On Wed, 19 Mar 2014, Andreas Reis wrote:

> I've uploaded a dmesg with the new debugging patch to bugzilla:
> https://bugzilla.kernel.org/attachment.cgi?id=130041

Thanks.  I have now managed to reproduce many of the features of this
problem on my own computer.

James, I will need your help (or help from somebody who understands the 
SCSI error handler) to figure out how this problem should be fixed.

Basically, usb-storage deadlocks when the SCSI error handler invokes
the eh_device_reset_handler callback while a command is running.  The
command has timed out and will never complete normally, because the
device's firmware has crashed.  But usb-storage's device-reset routine
waits for the current command to finish, which brings everything to a
standstill.

Is this design wrong?  That is, should the device-reset routine wait 
for currently executing commands to finish, or should it abort them, or 
what?

Or should the SCSI error handler abort the running command before 
invoking the eh_device_reset_handler callback?

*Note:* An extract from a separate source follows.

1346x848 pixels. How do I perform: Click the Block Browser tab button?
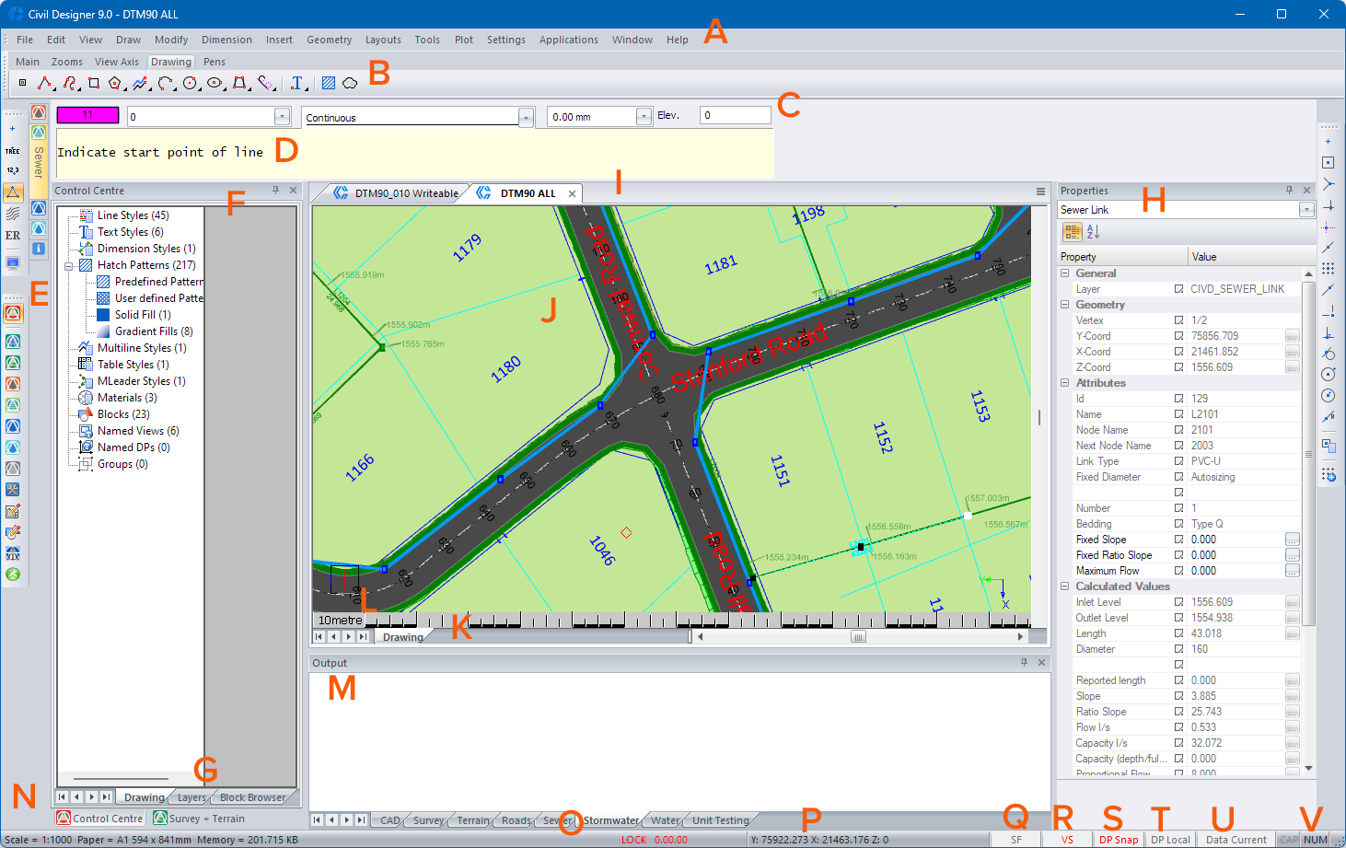252,797
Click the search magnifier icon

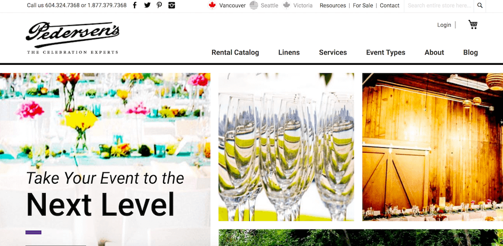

For the record, and in case anyone is curious, here's the detailed
sequence of events during my test:

	sd issues a READ(10) command.  For whatever reason, the device
	goes nuts and the command times out.

	scsi_times_out() calls scsi_abort_command(), which queues an
	abort request.

	scmd_eh_abort_handler() calls scsi_try_to_abort_cmd(), which
	succeeds in aborting the READ.

	The READ command is retried (I didn't trace through the details
	of this).  The retry fails with a Unit Attention (SK=6, 
	ASC=0x29, Reset or Bus Device Reset Occurred).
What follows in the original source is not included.